For observers of this intramural war, this is hugely amusing. I’ve come to enjoy twitter, which grows on you (fungus analogy intended) provided you don’t get caught up in the whole follower number deal. There is no prize, by the way, for
the lawyer with the most followers.Like Kevin, I’ve heard of some lawyers who claim to be
making millions off twitter, though their claims seem entirely contingent on a couple of anomalous factors. The first is that they are in a very narrow niche practice in a peculiar place, where lawyers around the country need to find someone to meet unusual criteria and aren’t too picky when it comes to the competence of the lawyers to whom they refer cases. Twitter thus serves as an alternative way of finding the oddballs.

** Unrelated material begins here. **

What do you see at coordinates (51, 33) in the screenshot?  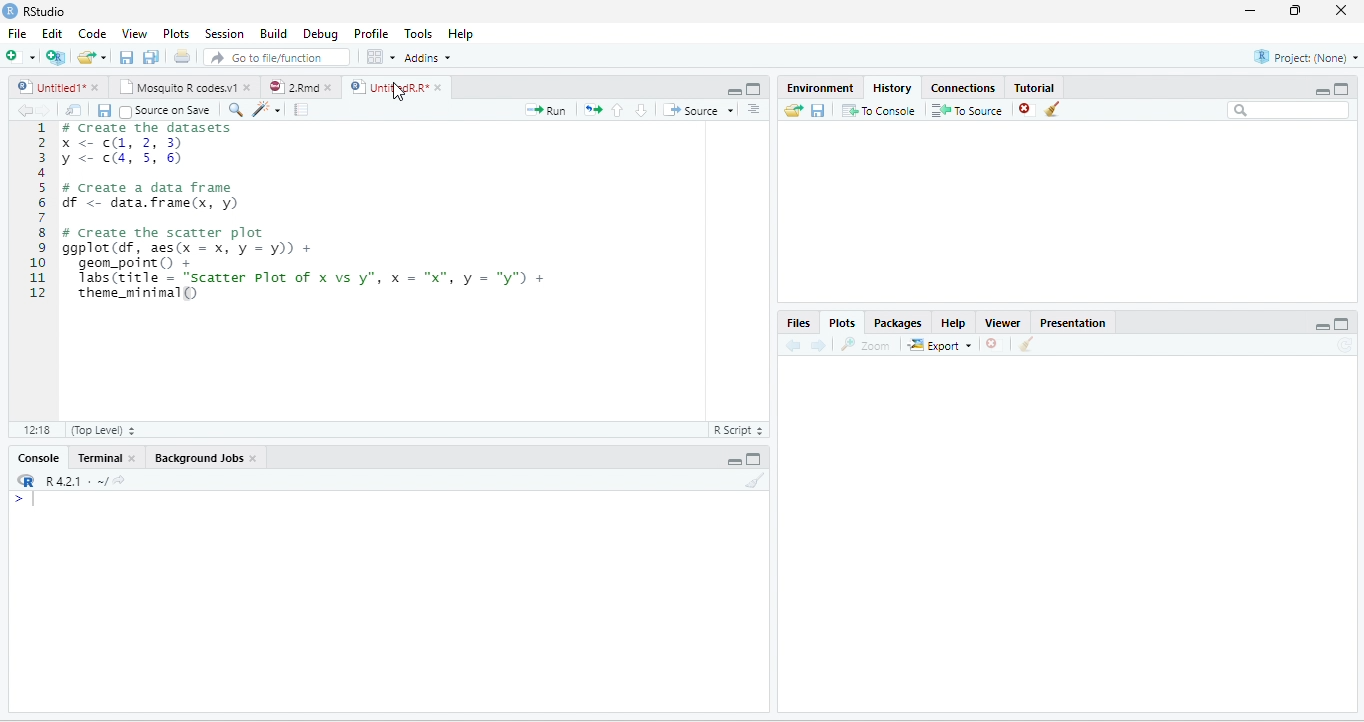 I see `Edit` at bounding box center [51, 33].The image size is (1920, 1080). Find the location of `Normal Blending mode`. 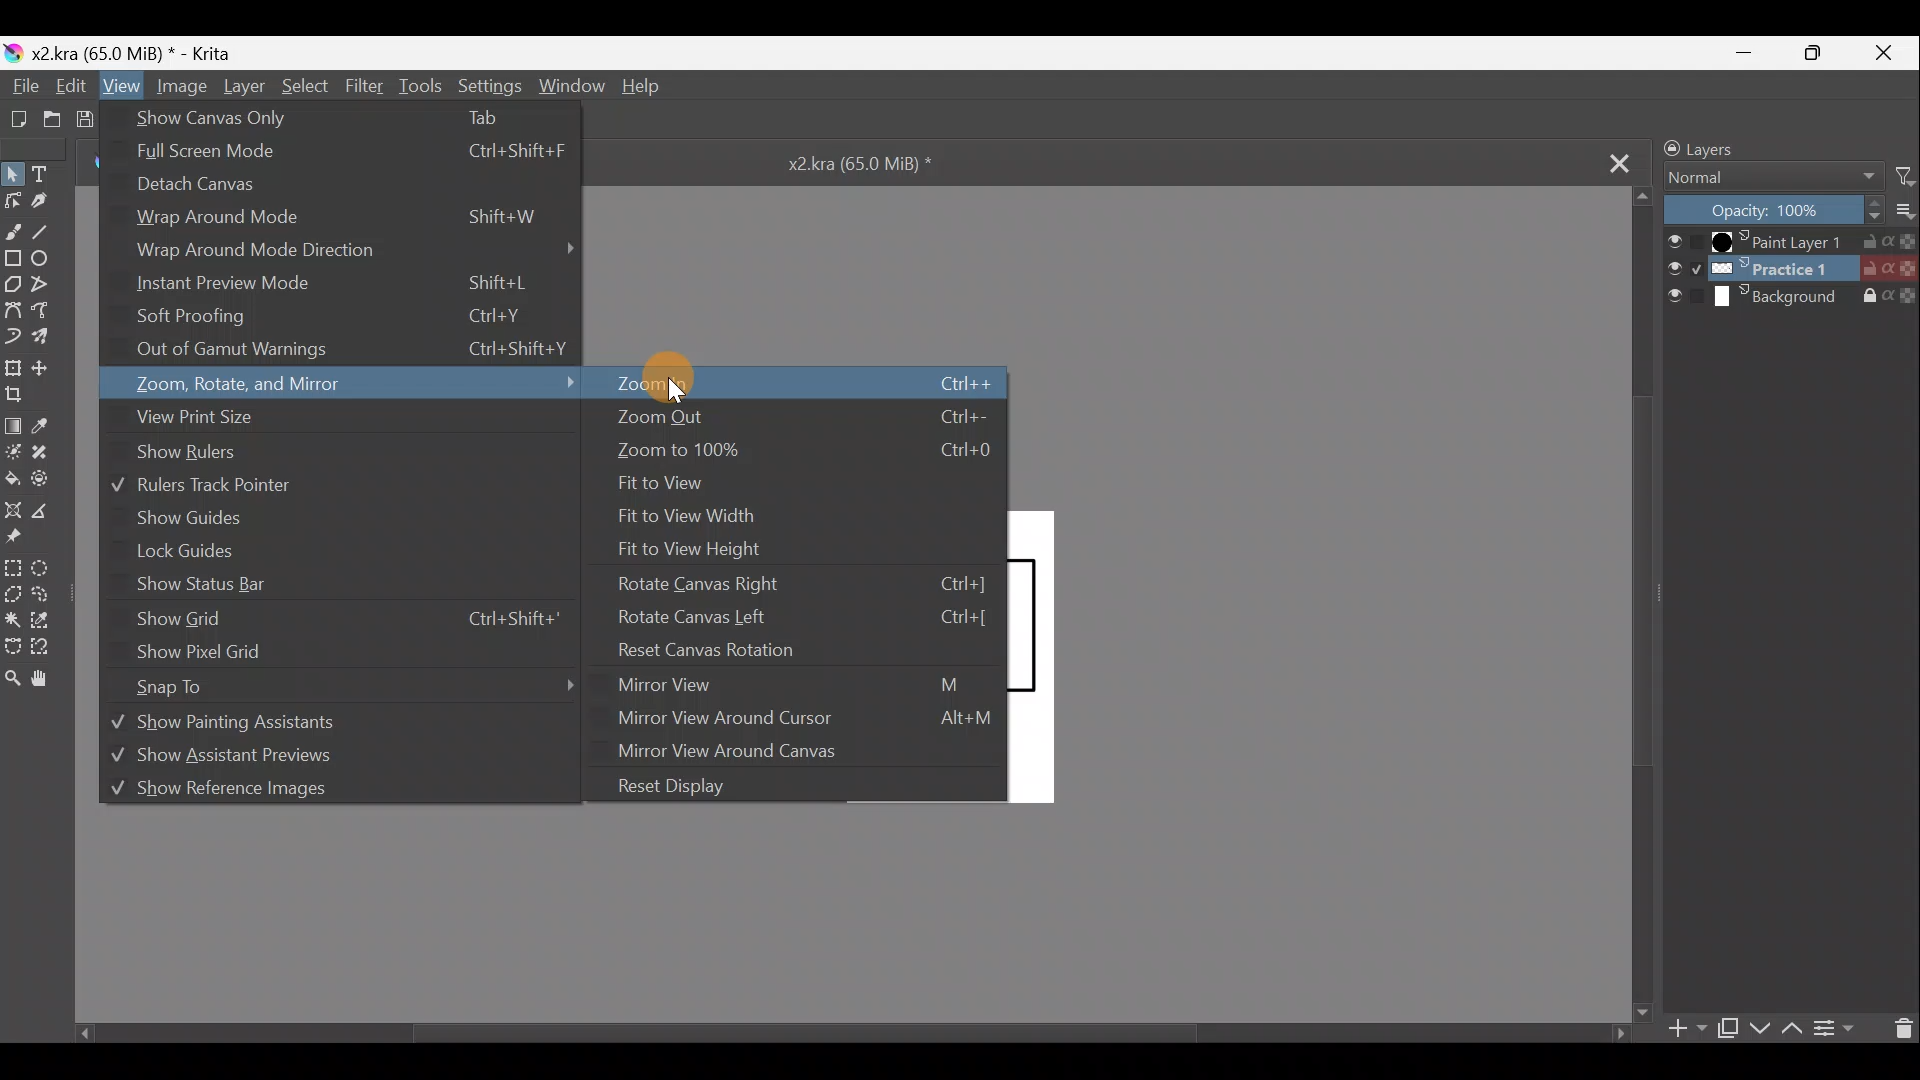

Normal Blending mode is located at coordinates (1771, 179).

The other factor is that twitter, at 140 characters, prevents lawyers from coming off too stupid. There’s only so much stupidity one can fit into a twit. Blog posts, on the other hand, have enormous capacity for proving that a lawyer is an idiot. Even a half-witted lawyer can feign a modicum of competence by merely retwitting articles within his niche, thus completely concealing any glaring gap by living off the work of others. These lawyers are the
remoras free-riding on the backs of sharks.
But there are more “lawyers” who think their futures are bound in becoming social media experts, and twitter is an opportunity for them to rake in the dough by teaching lawyers who are incapable of figuring out how to market themselves in 140 characters.
Personally, I hope Larry Bodine wins the day, not because I believe that he’s right (though I do) but for purely selfish reasons. Wouldn’t it be really nice if there was one online street where you didn’t have to dodge the girls in hotpants asking if you want to go on a date?